I have two pandas dataframes with datetime.date indexes. Some indexes might duplicate. I want to use all rows in df1, and only the rows in df2 that are not in df1, to create df3. df3 must keep the date indexes.
Example dataframes:
import numpy as np
import pandas as pd
np.random.seed(100)
dates1 = pd.date_range('2020-01-01', periods=8)
df1 = pd.DataFrame(np.random.randn(8, 1), columns=['A'], index=dates1)
print('df1:')
print(df1)
df1:
A
2020-01-01 -1.749765
2020-01-02 0.342680
2020-01-03 1.153036
2020-01-04 -0.252436
2020-01-05 0.981321
2020-01-06 0.514219
2020-01-07 0.221180
2020-01-08 -1.070043
dates2 = pd.date_range('2020-01-06', periods=5)

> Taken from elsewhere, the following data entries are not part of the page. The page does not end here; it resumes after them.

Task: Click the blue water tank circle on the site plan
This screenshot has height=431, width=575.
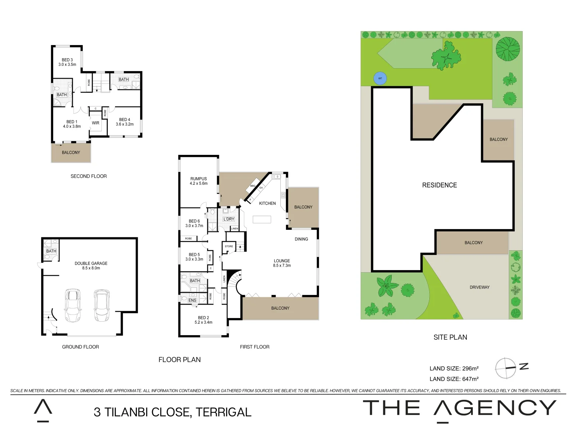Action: pos(380,78)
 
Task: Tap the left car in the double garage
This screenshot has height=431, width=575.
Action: pos(73,305)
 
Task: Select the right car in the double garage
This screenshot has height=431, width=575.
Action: pos(101,305)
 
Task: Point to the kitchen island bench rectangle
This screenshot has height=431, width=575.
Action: pos(262,219)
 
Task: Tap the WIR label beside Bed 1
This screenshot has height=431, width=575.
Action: pos(95,123)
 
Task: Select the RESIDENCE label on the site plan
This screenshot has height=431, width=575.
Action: pos(439,185)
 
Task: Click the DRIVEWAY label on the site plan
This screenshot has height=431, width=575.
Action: pos(479,287)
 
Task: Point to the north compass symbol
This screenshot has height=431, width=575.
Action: pos(506,368)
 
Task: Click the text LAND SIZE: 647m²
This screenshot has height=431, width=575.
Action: pos(454,379)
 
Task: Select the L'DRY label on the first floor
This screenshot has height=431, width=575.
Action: pos(229,219)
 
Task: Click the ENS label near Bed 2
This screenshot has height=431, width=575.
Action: pos(192,301)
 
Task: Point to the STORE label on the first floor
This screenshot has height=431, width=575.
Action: pos(229,246)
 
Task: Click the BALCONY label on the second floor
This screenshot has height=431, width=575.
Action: pos(71,152)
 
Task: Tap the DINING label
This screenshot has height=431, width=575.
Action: pos(301,239)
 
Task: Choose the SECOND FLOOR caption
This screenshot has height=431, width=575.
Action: pos(89,176)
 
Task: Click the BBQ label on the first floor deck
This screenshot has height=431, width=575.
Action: pos(253,186)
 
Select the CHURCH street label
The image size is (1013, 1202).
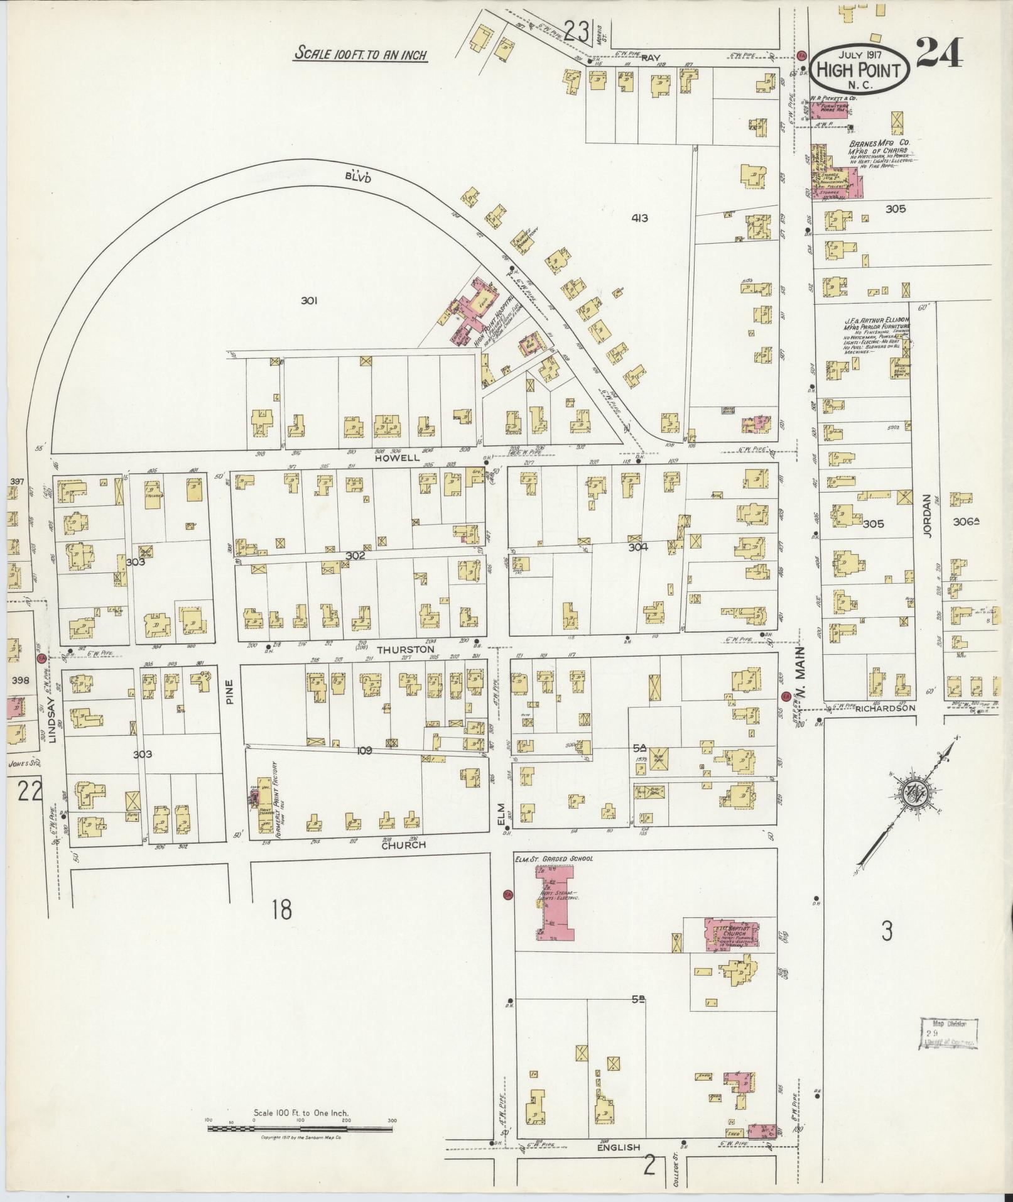(403, 845)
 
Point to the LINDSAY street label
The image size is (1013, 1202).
(52, 721)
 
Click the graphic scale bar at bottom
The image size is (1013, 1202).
(300, 1128)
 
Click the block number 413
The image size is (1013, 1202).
(640, 219)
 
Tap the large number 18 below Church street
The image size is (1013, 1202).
(282, 909)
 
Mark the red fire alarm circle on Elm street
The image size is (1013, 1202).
(507, 894)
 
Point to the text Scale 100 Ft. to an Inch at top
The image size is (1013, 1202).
(360, 55)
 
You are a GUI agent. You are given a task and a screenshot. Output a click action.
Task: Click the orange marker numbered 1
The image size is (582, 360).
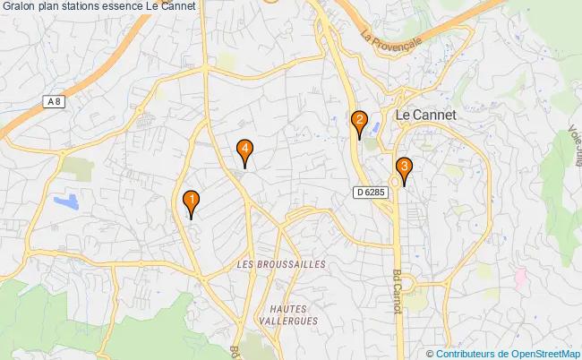(191, 201)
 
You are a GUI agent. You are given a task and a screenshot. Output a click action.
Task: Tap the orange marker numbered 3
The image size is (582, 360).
(405, 167)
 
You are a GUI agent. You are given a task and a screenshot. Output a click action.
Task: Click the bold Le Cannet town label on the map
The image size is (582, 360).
(425, 116)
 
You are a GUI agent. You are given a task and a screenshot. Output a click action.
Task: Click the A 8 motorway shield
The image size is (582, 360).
(56, 103)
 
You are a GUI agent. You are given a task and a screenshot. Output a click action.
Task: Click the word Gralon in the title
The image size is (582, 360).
(20, 7)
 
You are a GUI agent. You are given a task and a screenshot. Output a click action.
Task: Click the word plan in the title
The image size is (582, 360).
(50, 7)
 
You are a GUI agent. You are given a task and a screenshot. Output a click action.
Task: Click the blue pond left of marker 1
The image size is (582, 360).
(67, 201)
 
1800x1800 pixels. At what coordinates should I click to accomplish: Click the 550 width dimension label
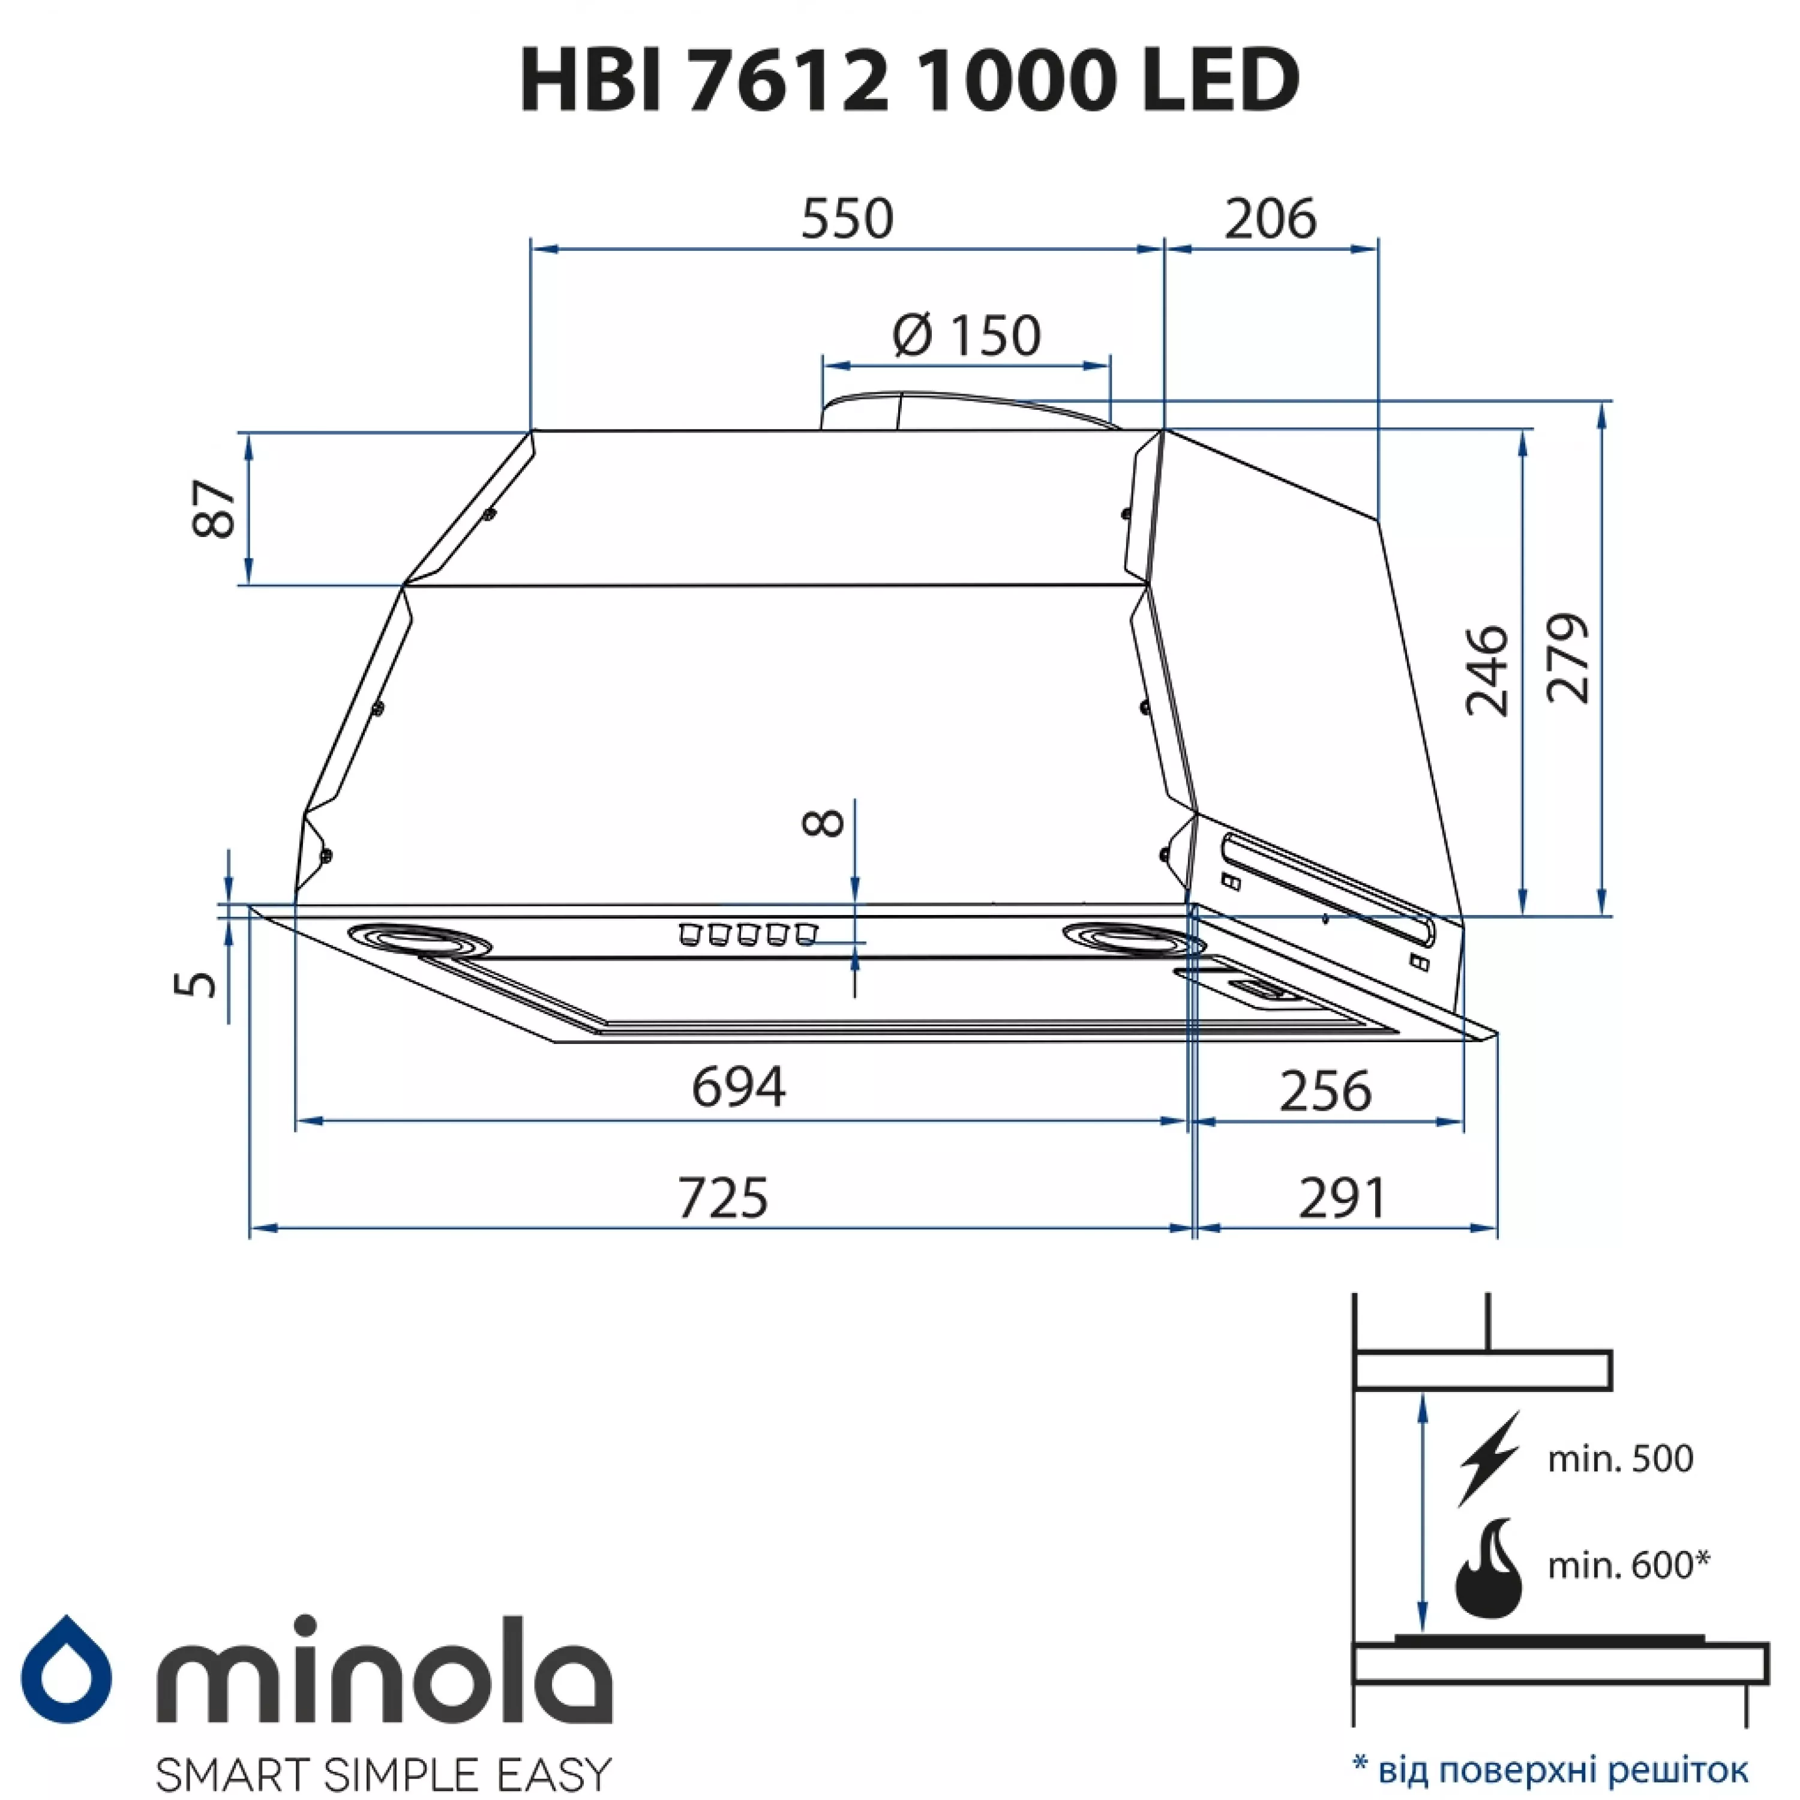point(847,219)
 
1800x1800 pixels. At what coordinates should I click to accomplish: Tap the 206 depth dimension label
point(1270,219)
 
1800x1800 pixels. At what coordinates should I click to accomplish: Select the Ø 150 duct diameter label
point(966,335)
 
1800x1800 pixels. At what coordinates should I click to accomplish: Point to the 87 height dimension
point(214,509)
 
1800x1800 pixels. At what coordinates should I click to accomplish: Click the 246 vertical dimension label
point(1486,671)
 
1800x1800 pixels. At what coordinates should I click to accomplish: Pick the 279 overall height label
point(1567,658)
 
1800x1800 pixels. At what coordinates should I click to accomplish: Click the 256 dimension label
point(1325,1091)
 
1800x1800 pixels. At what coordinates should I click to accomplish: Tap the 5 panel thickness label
point(196,983)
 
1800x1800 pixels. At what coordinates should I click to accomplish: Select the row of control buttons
point(747,934)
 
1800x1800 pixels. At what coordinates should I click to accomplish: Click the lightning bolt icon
point(1489,1458)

df2 = pd.DataFrame(np.random.randn(5, 1), columns=['A'], index=dates2)
print('\ndf2:')
print(df2)
df2:
A
2020-01-06 -0.189496
2020-01-07 0.255001
2020-01-08 -0.458027
2020-01-09 0.435163
2020-01-10 -0.583595
I can solve this by iterating (absolutely slow), and also by list comprehension (way faster), but I don't see how to do it through vectorization. According to @cs95's answer to this question, the fastest methods are:
- Vectorization
- Cython routines
- List Comprehensions (vanilla for loop)
- DataFrame.apply(): i) Reductions that can be performed in cython, ii) Iteration in python space
- DataFrame.itertuples() and iteritems()
- DataFrame.iterrows()
The code to solve this using list comprehension is:
# Solution with list comprehension
new_rows = [x not in df1.index.values for x in df2.index.values]
df3 = df1.append(df2.loc[new_rows], verify_integrity=True)
print('\ndf3:')
print(df3)
df3:
A
2020-01-01 -1.749765
2020-01-02 0.342680
2020-01-03 1.153036
2020-01-04 -0.252436
2020-01-05 0.981321
2020-01-06 0.514219
2020-01-07 0.221180
2020-01-08 -1.070043
2020-01-09 0.435163
2020-01-10 -0.583595
As you can see, df3 takes df1 values over df2, but takes df2 values when there are none in df1 (this is the expected behavior).
Is there a way to do this with vectorization? Thanks!